-- Try it --
The job is to find each line of the records below that includes the word "handle" and copy it.
====== Provided records ======
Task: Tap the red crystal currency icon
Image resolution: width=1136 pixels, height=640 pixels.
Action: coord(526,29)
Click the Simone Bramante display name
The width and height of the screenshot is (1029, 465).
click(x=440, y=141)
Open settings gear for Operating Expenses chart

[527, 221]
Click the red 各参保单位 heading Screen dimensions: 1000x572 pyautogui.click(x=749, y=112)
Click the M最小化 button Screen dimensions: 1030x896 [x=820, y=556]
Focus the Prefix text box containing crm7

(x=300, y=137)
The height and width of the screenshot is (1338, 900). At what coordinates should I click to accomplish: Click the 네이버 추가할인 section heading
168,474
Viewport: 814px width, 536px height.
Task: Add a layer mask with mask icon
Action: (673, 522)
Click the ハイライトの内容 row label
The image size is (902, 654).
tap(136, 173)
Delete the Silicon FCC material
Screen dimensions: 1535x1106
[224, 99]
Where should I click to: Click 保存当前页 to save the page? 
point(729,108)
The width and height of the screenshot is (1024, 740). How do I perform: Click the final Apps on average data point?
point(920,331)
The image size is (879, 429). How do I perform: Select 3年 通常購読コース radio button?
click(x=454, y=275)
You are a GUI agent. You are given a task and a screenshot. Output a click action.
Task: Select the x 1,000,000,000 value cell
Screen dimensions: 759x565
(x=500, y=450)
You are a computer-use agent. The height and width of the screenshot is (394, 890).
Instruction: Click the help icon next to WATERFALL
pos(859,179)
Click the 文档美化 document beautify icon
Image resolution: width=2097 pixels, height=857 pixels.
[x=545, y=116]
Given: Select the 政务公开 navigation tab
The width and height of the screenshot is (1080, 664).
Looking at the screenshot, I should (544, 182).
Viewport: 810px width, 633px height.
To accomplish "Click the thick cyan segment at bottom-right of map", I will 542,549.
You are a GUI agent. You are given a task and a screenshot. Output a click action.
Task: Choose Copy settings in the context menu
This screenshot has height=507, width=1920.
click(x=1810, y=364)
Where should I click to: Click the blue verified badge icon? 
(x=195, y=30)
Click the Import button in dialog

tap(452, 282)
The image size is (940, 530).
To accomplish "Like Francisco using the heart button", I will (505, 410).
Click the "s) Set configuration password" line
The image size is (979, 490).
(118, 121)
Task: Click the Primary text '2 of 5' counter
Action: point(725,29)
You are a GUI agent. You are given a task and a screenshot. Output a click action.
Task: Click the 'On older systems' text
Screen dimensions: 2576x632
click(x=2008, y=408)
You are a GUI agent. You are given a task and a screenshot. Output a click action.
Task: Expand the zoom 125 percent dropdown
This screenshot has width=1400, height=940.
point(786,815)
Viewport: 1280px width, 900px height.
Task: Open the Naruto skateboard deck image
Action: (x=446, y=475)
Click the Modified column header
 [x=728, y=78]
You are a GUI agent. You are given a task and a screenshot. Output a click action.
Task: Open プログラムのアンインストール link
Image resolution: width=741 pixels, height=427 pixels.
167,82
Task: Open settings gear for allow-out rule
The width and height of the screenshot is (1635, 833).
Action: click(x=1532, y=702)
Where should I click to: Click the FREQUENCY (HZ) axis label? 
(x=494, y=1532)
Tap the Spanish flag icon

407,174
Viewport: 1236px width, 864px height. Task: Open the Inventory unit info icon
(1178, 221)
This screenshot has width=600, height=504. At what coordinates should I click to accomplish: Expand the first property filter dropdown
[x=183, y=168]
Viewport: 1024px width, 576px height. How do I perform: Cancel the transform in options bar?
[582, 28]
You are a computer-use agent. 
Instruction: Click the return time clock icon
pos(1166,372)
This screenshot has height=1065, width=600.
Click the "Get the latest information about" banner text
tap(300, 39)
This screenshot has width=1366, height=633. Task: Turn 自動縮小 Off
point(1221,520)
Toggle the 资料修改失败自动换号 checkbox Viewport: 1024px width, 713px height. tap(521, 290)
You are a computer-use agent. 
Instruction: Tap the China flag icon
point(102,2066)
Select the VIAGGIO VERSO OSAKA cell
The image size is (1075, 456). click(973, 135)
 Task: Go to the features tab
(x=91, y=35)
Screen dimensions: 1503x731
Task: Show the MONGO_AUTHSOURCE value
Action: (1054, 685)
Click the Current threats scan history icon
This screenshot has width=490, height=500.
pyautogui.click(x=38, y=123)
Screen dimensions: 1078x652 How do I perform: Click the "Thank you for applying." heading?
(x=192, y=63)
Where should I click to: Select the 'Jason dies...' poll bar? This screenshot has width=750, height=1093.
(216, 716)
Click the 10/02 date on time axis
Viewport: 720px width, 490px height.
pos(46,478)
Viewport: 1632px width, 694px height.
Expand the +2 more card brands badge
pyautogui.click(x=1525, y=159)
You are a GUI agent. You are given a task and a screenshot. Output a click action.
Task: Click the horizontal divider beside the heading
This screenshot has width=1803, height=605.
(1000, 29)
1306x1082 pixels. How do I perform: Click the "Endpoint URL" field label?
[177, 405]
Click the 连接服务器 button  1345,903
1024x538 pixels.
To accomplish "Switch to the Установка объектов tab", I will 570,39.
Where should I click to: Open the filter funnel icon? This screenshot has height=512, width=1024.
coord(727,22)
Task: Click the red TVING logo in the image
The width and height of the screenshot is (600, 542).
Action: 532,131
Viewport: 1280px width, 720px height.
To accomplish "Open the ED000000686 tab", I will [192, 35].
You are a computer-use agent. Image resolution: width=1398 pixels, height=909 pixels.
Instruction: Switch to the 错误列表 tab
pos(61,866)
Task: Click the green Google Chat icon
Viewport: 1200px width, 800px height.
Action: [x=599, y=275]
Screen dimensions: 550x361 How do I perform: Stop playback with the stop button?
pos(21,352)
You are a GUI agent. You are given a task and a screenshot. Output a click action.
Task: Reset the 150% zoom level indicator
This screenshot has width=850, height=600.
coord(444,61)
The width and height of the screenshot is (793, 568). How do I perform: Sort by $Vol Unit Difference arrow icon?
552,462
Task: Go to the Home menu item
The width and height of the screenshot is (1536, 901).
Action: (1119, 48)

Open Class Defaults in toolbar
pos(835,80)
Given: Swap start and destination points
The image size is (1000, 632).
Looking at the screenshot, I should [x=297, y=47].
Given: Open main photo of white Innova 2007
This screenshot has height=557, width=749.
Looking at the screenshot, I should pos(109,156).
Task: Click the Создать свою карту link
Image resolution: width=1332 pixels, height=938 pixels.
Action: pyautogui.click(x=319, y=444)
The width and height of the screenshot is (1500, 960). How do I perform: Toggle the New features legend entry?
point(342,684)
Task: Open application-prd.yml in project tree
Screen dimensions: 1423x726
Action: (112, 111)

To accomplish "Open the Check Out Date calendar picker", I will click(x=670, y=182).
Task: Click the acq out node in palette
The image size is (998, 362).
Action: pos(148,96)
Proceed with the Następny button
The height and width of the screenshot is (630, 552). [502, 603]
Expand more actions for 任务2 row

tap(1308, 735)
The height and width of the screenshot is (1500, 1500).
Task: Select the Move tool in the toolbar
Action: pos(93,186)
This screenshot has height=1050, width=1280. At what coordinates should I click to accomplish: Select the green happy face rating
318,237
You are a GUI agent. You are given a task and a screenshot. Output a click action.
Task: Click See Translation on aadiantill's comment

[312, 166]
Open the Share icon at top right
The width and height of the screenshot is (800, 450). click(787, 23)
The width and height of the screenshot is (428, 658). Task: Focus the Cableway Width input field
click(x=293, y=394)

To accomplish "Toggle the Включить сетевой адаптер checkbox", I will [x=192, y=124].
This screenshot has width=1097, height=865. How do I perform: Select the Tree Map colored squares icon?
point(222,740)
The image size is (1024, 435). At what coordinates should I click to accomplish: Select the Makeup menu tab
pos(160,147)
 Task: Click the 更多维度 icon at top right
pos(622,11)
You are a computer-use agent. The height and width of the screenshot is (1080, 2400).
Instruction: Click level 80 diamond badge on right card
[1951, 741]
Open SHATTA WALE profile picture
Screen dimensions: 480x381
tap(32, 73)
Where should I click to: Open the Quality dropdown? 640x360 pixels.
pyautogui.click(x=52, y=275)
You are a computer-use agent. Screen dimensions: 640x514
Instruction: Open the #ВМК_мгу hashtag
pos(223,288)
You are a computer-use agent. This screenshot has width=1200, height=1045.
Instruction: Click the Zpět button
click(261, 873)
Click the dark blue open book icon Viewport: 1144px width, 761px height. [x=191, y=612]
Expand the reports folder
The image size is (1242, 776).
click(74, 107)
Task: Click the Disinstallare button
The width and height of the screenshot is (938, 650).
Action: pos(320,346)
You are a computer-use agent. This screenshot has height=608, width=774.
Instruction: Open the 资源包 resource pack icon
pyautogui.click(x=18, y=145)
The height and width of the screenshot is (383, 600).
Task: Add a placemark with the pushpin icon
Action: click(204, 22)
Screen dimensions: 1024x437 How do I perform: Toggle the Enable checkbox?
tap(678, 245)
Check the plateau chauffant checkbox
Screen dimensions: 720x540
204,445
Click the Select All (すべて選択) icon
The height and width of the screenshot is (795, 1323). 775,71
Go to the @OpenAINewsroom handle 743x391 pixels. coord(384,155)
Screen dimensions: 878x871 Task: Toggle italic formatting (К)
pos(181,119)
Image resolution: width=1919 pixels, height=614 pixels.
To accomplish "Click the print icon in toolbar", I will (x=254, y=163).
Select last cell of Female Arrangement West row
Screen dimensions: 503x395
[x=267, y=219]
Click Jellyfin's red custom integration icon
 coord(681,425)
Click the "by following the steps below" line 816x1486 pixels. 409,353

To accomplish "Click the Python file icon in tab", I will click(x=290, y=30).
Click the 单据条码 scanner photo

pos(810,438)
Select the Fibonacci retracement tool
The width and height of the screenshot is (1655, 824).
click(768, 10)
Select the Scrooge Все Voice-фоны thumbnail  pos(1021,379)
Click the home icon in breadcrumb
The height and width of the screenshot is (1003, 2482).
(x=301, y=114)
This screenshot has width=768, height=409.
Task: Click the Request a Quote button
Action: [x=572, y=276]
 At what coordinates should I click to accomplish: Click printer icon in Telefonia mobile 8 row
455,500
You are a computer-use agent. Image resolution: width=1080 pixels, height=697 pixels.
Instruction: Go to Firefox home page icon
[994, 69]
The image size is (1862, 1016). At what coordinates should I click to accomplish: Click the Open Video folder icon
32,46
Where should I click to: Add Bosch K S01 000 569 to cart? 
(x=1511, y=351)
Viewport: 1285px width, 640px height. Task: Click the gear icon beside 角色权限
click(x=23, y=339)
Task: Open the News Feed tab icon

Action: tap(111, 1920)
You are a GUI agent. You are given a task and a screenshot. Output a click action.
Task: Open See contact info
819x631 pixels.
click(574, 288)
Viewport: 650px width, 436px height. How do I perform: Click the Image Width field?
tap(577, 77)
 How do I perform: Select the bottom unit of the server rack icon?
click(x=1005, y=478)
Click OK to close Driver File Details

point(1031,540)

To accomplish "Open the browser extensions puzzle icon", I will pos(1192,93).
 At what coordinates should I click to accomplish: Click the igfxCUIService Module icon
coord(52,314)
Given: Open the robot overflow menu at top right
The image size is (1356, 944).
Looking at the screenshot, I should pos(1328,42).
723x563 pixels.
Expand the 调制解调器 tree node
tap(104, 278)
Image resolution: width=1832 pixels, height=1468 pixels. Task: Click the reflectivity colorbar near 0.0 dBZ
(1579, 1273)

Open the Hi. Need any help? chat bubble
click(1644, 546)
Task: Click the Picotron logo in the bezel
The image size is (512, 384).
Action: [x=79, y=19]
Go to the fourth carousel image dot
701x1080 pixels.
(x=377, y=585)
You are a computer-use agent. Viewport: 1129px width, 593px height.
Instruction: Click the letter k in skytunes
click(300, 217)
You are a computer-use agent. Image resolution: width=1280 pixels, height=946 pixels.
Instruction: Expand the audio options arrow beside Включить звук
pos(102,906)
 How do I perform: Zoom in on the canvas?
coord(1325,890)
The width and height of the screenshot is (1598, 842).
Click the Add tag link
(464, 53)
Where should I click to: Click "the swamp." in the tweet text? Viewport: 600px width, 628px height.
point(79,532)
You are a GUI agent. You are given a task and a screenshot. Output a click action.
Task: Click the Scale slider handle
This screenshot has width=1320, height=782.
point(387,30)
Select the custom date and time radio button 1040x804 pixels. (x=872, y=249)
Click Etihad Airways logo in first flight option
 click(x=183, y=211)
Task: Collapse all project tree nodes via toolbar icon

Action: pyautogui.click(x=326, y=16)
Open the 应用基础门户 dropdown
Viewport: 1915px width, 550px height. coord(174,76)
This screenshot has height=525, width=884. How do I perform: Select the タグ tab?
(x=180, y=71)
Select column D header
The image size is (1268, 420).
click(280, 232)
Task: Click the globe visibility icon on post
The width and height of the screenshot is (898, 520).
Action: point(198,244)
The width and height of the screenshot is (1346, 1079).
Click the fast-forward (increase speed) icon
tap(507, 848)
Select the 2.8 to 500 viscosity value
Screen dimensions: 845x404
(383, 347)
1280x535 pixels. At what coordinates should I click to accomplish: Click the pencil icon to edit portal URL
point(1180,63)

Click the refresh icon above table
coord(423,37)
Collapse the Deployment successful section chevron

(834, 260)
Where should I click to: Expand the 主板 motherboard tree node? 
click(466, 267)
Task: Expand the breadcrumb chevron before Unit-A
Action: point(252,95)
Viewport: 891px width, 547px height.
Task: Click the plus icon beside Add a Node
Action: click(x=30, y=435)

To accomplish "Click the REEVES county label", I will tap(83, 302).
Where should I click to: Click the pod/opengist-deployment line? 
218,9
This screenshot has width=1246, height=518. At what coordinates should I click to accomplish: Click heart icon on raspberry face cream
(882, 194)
======
-- Reply to the exercise --
Go to the @OpenAINewsroom handle 743x391 pixels. coord(384,155)
Task: Click the Scale slider handle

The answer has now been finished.